Mencetak Jaringan Manusia di Luar Angkasa: Terobosan Baru untuk Transplantasi Masa Depan
Baca dalam 60 detik
- Auxilium Biotechnologies berhasil mencetak jaringan hati, ginjal, dan tulang rawan manusia di Stasiun Luar Angkasa Internasional menggunakan bioprinter 3D.
- Mikrogravitasi memungkinkan distribusi sel yang seragam, mengatasi kendala utama dalam rekayasa jaringan di Bumi.
- Produk medis hasil cetak ruang angkasa diperkirakan masih memerlukan waktu bertahun-tahun sebelum siap digunakan secara klinis.

Untuk pertama kalinya, jaringan hati dan ginjal manusia berhasil dicetak di luar angkasa. Perusahaan bioteknologi Auxilium Biotechnologies mengumumkan keberhasilan misi pencetakan 3D di Stasiun Luar Angkasa Internasional (ISS) yang menghasilkan struktur berisi sel-sel hati, ginjal, dan tulang rawan. Langkah ini diyakini membuka jalan bagi produksi jaringan transplantasi di orbit Bumi.
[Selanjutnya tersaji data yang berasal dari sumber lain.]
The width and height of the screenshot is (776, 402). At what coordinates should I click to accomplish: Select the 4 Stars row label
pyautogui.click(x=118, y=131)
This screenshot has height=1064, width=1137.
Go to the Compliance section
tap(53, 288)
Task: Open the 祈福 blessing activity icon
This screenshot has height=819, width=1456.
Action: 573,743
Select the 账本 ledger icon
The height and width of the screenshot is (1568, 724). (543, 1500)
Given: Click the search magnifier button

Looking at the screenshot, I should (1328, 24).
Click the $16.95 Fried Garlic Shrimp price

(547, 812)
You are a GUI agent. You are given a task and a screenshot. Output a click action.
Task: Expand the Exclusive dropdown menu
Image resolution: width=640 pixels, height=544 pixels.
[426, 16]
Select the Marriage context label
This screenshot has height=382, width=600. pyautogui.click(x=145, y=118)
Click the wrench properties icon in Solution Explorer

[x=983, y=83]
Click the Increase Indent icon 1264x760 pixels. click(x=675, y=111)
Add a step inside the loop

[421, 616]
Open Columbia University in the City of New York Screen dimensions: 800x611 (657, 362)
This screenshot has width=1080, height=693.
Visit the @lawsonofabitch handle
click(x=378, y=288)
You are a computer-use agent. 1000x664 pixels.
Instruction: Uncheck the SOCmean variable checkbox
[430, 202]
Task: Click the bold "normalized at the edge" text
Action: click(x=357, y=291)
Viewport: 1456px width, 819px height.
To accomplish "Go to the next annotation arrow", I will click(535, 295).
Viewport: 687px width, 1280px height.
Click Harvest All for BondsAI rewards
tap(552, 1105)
Misi yang baru saja rampung ini menjadi tonggak penting dalam upaya mengatasi masalah distribusi sel yang tidak merata, yang selama ini menjadi hambatan utama dalam rekayasa jaringan di Bumi. Menurut Jacob Koffler, salah satu pendiri Auxilium yang juga peneliti di University of California, San Diego, sel-sel yang digunakan berasal dari para peneliti di Wake Forest University. Di Bumi, sel-sel cenderung mengendap karena gravitasi, menyebabkan distribusi tidak merata dan jaringan tidak berfungsi optimal. Namun, dalam kondisi mikrogravitasi, sel-sel dapat tersebar secara seragam, memungkinkan pembentukan struktur yang lebih mendekati jaringan asli.
Keberhasilan ini tidak lepas dari kemampuan tim untuk mengontrol proses pencetakan dari jarak jauh. Melalui kamera di ISS, tim Koffler dapat mengunggah instruksi baru ke printer sesuai kebutuhan. Dr. Anthony Atala dari Wake Forest Institute for Regenerative Medicine, yang menyediakan sel hati dan ginjal, menyatakan bahwa distribusi sel yang seragam di stasiun luar angkasa menunjukkan kemungkinan nyata untuk memproduksi perangkat medis dan jaringan di luar angkasa.
Meskipun demikian, struktur yang dicetak belum berfungsi sebagai organ utuh. Koffler memperkirakan bahwa sebelum mencapai organ pengganti yang lengkap, fokus utama akan tertuju pada tambalan jaringan kecil yang dapat membantu memperbaiki organ yang rusak, seperti hati. Langkah ini dianggap lebih realistis dalam waktu dekat.
Misi ini juga menyoroti meningkatnya minat terhadap manufaktur komersial di luar angkasa, seiring rencana NASA untuk pensiunnya ISS. Auxilium telah menandatangani perjanjian dengan perusahaan yang mengembangkan stasiun luar angkasa komersial dan platform orbital lainnya sebagai pengganti ISS. Namun, produk medis yang diproduksi di luar angkasa masih membutuhkan waktu bertahun-tahun sebelum mencapai uji klinis. Jalur regulasi pun baru mulai terbentuk. Koffler mengungkapkan bahwa ia telah berpartisipasi dalam lokakarya Badan Pengawas Obat dan Makanan AS (FDA) tentang biomanufaktur luar angkasa awal tahun ini. "Butuh beberapa tahun hingga kita sampai ke klinik, tetapi penting untuk mulai membangun kerangka kerja itu sekarang," ujarnya.
Bagi Indonesia, perkembangan ini membuka peluang kolaborasi riset dan investasi di bidang bioteknologi dan antariksa. Meskipun masih jauh dari aplikasi klinis, potensi produksi jaringan transplantasi di orbit dapat menjadi solusi atas keterbatasan donor organ di dalam negeri. Pertanyaannya, seberapa siap Indonesia untuk ikut serta dalam gelombang baru manufaktur luar angkasa ini?